Data to process>
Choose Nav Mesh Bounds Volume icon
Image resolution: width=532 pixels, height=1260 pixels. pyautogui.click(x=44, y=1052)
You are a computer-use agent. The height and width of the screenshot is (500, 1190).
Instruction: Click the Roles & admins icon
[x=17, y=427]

* * *

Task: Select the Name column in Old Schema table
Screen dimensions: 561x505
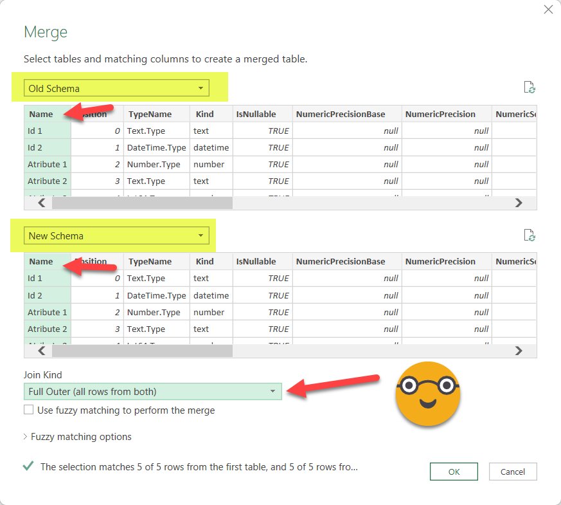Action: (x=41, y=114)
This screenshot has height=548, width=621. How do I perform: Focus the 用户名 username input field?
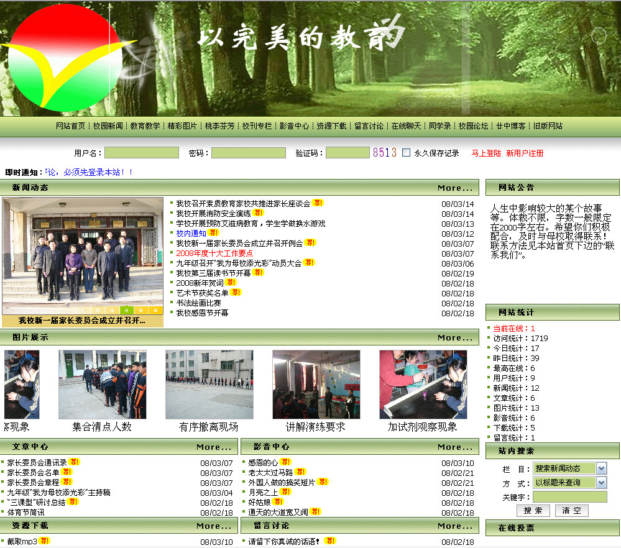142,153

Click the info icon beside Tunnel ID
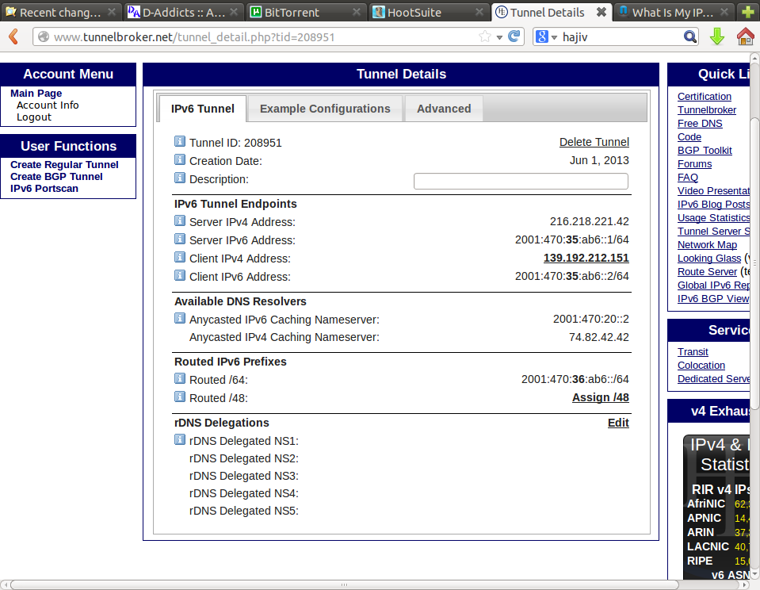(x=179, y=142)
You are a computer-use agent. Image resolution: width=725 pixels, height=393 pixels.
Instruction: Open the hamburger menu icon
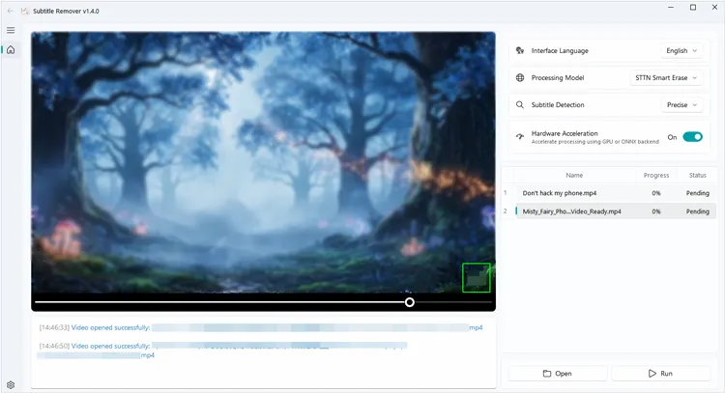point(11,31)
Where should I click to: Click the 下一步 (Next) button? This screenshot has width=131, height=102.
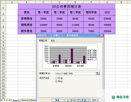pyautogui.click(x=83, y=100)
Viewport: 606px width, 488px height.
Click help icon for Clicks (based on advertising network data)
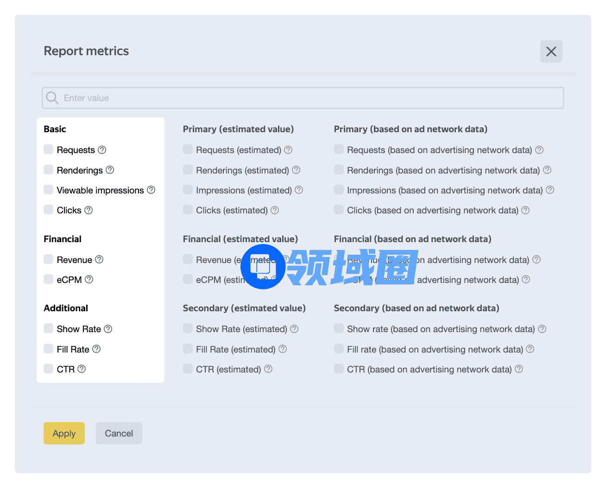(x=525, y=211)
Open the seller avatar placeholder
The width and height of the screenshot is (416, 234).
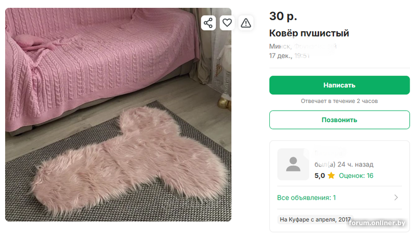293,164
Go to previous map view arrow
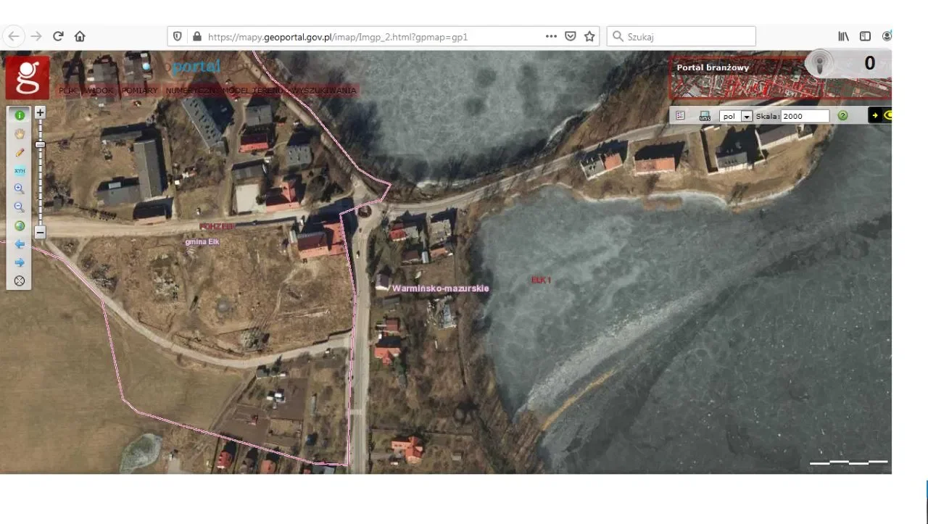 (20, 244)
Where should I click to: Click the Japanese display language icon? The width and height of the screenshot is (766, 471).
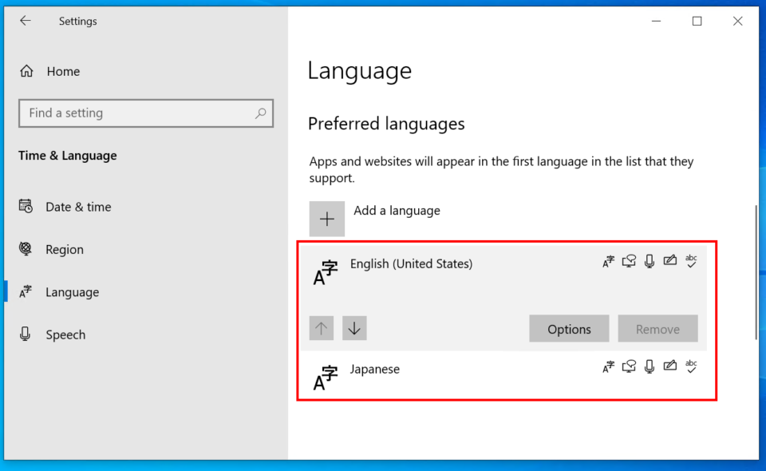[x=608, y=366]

--

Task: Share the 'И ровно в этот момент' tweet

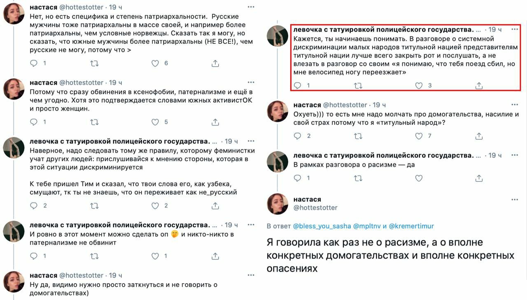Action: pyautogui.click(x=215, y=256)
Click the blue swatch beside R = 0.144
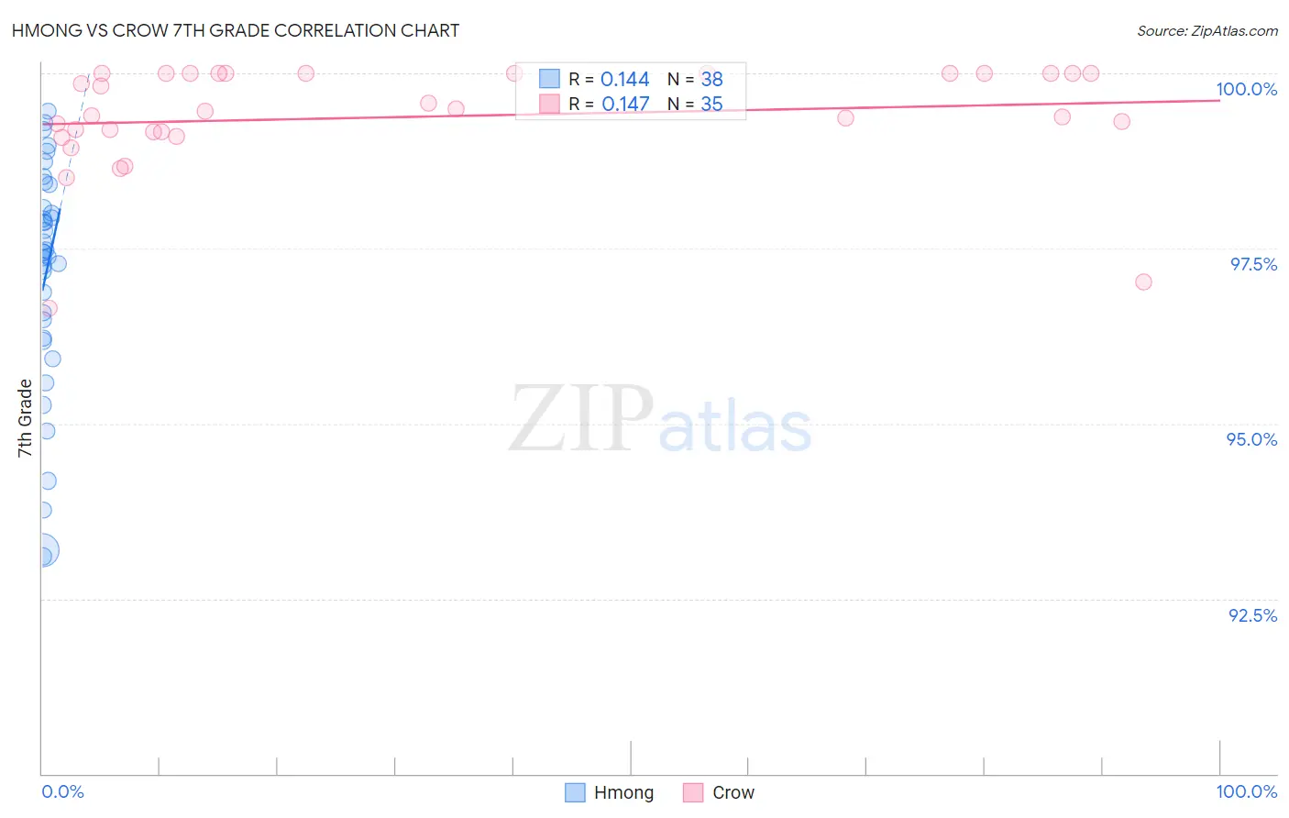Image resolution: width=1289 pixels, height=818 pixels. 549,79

Work item> Tally the lines in the listing that hold "agent" and report the number alone.

Solution to the problem> 2